To do:
Among the entries below, find the lines that hold the word "step" and report them.

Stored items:
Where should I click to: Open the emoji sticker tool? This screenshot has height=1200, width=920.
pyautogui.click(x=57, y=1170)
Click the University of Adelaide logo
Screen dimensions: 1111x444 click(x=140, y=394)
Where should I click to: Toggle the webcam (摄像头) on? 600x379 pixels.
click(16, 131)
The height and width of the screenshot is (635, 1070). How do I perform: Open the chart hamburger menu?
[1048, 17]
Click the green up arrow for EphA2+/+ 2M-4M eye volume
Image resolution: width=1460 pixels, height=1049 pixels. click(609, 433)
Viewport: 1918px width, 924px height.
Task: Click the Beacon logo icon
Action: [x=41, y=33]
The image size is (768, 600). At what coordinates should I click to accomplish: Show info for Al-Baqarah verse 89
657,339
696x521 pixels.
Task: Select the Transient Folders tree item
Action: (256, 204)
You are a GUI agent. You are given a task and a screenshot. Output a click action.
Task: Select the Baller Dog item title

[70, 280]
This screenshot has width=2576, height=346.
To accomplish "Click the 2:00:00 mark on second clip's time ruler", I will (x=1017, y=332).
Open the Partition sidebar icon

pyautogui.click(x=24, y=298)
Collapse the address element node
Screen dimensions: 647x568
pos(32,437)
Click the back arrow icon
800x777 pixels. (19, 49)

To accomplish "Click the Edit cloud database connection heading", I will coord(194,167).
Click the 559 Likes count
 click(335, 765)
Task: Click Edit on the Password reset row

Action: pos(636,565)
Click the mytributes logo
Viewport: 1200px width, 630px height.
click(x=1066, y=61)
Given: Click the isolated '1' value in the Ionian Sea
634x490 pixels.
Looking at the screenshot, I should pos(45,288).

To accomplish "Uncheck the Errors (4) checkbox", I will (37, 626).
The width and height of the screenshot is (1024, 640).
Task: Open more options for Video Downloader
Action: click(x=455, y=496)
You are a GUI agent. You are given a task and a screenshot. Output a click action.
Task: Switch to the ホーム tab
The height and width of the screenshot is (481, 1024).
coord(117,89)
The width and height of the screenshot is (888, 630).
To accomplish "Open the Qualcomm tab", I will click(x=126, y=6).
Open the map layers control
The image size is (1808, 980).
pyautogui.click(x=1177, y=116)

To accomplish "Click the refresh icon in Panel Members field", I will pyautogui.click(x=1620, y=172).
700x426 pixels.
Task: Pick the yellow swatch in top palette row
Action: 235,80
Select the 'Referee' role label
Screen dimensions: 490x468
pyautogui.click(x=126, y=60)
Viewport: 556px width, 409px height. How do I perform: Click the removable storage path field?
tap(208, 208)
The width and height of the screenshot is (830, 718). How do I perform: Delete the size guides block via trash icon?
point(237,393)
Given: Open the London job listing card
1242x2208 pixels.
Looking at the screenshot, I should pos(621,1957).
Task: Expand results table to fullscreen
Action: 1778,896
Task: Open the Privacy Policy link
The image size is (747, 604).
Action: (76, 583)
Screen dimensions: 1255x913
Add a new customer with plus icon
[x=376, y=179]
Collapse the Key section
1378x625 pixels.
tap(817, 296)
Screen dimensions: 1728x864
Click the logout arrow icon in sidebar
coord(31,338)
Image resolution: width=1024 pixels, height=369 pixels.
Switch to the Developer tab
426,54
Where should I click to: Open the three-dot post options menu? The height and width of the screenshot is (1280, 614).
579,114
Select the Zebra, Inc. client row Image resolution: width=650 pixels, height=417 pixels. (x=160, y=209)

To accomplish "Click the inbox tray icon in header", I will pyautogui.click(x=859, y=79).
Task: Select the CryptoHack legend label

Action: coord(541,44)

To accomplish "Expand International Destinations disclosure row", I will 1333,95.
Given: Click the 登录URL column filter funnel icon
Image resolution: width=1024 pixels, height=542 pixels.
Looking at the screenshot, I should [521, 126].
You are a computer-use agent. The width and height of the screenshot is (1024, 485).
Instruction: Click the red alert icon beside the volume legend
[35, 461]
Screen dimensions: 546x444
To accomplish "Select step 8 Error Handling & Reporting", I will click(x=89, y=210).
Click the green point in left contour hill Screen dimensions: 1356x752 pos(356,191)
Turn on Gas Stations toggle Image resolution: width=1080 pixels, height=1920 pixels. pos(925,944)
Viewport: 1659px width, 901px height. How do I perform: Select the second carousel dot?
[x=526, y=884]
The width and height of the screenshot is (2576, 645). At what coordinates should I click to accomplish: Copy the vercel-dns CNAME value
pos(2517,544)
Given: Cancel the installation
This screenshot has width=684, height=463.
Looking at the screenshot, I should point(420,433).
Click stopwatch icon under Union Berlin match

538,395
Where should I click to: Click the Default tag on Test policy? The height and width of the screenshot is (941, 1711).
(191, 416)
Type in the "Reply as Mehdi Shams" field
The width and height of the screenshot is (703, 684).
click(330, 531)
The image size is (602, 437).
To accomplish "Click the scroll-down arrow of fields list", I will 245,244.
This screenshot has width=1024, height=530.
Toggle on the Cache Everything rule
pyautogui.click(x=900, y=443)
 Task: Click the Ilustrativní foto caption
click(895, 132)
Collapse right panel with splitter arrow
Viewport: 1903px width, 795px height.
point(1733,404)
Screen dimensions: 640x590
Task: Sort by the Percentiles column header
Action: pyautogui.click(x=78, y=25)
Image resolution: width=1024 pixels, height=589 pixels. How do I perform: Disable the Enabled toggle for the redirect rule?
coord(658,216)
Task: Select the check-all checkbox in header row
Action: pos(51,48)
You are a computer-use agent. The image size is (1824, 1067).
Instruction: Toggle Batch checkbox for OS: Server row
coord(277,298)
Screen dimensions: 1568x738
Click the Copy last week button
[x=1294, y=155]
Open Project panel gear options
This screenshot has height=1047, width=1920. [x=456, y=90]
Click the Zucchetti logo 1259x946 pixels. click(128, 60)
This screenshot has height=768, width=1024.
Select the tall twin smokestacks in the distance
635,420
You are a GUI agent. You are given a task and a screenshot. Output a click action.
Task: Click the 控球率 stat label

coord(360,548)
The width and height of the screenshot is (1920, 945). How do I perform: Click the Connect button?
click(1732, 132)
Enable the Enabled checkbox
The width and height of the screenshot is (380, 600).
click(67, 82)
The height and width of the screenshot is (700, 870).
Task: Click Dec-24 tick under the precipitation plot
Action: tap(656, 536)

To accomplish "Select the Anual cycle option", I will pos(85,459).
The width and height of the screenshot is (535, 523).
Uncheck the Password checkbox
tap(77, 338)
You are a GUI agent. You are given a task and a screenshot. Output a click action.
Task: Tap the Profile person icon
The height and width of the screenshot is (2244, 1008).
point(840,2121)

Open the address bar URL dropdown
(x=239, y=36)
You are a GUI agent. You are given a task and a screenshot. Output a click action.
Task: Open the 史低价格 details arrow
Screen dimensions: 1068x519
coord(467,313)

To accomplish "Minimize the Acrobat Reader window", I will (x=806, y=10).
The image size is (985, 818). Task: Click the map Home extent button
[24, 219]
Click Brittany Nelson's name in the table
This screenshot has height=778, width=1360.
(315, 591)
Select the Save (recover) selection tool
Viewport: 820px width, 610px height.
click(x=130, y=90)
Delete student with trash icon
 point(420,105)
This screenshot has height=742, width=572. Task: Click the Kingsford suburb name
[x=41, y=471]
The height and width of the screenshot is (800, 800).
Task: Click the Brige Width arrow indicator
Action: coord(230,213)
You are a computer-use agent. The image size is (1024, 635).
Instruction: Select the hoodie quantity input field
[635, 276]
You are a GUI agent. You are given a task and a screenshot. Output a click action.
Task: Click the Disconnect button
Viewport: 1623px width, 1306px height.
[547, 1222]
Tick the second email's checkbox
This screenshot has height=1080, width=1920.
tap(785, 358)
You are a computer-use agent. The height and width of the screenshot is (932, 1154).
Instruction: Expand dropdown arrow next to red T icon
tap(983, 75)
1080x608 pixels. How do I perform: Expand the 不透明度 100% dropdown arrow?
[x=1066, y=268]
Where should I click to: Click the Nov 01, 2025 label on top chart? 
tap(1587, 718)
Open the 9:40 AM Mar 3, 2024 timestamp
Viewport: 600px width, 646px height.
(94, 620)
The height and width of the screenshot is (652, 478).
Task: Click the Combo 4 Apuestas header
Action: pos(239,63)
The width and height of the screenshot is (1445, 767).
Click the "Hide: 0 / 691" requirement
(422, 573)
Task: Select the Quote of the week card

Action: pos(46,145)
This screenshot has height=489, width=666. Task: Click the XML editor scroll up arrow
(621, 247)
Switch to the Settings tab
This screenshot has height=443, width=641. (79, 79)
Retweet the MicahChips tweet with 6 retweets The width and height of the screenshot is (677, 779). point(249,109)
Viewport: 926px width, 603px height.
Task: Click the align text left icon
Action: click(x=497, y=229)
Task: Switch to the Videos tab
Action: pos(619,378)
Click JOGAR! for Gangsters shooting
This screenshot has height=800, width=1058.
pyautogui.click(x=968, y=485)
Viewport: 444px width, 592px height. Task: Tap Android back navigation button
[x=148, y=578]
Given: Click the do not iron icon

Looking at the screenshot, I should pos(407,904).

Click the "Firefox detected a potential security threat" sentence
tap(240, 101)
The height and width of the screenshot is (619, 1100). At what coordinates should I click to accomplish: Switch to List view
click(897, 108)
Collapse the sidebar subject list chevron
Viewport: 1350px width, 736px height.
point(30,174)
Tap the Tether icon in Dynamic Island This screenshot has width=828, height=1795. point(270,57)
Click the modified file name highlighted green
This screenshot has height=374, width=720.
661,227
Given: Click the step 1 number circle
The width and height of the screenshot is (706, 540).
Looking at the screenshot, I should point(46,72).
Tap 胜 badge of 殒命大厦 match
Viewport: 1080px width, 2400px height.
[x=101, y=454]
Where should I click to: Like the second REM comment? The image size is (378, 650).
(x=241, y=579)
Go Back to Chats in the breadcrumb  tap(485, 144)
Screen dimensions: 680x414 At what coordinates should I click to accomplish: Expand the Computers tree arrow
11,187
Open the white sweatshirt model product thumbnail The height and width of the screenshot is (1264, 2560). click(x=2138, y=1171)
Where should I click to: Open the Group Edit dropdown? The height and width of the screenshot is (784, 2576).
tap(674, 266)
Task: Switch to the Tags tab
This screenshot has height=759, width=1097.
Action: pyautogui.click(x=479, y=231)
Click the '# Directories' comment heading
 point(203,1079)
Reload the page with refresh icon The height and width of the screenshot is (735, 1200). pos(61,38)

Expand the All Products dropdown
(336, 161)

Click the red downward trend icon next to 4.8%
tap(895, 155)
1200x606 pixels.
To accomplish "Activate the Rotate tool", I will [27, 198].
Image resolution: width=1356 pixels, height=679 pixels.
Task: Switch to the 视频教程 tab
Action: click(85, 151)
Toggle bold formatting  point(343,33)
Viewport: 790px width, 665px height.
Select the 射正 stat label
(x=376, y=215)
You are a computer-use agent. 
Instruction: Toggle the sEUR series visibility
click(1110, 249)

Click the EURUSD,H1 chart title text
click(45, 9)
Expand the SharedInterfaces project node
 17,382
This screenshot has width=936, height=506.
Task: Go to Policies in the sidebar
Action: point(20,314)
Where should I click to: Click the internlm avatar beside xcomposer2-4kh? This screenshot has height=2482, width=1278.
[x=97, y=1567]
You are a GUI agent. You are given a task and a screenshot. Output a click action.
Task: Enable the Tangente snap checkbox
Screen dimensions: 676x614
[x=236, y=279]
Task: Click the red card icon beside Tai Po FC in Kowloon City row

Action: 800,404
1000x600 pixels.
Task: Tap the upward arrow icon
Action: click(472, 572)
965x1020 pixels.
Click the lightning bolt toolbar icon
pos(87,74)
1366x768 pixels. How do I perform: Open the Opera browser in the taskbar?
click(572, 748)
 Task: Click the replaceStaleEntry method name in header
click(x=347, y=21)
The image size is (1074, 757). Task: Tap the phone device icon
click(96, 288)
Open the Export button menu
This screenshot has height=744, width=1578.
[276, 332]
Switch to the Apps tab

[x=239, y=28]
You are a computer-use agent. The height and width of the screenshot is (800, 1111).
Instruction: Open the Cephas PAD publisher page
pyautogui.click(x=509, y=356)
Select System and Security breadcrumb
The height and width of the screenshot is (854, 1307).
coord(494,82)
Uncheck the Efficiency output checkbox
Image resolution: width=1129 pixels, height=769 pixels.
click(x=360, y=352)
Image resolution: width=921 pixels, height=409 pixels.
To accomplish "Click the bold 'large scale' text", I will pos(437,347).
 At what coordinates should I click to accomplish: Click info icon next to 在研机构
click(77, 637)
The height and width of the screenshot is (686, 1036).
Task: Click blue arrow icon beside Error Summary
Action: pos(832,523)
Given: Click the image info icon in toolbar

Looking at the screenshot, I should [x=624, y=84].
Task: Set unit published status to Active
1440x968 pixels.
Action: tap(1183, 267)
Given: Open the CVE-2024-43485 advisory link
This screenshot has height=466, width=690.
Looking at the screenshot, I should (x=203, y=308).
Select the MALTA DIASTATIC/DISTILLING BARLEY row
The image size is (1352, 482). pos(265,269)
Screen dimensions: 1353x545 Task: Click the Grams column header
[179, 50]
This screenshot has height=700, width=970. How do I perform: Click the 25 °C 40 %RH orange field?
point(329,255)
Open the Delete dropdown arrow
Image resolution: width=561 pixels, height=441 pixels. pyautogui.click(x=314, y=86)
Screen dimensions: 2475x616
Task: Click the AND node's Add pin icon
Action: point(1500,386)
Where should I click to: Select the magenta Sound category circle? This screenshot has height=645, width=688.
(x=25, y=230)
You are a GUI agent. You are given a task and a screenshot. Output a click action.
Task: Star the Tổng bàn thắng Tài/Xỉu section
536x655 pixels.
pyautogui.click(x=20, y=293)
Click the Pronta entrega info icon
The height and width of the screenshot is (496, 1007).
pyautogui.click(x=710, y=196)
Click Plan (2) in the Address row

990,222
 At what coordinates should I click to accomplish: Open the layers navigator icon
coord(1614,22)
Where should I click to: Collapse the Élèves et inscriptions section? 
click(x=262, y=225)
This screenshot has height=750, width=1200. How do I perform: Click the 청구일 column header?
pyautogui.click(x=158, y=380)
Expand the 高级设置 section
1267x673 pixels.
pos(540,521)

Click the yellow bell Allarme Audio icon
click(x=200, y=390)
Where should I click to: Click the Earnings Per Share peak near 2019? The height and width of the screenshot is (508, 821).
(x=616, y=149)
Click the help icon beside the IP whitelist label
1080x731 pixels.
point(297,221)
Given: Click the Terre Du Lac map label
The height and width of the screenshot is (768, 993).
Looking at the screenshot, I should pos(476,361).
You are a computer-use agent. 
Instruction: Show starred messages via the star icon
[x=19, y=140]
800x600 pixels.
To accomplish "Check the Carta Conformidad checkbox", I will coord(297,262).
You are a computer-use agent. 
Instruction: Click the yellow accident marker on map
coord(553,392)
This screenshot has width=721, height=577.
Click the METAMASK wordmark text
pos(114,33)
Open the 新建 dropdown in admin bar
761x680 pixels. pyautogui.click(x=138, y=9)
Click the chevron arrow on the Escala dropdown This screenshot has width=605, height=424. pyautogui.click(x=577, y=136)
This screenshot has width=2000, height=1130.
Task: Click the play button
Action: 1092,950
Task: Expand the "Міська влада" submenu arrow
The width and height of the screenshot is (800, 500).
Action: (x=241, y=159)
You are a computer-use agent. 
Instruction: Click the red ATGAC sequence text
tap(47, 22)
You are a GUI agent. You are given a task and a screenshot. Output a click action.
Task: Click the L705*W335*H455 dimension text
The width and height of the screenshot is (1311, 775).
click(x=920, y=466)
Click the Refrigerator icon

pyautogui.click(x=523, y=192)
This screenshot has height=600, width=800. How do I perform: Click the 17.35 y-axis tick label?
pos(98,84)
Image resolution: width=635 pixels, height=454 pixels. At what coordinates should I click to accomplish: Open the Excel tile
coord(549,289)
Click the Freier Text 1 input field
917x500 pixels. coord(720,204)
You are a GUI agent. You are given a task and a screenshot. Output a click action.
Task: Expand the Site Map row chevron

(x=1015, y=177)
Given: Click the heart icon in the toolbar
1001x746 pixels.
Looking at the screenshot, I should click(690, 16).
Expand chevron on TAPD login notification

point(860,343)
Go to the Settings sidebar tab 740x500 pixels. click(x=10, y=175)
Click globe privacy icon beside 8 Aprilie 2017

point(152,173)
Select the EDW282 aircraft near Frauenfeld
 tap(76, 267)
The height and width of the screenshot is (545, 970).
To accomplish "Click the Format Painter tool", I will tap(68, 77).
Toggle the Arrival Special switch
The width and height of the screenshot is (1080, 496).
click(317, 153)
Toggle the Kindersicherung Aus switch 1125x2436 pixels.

Solution to this problem:
To accomplish "Select step 8 Error Handling & Reporting", I will click(x=89, y=210).
Given: Click the step 1 number circle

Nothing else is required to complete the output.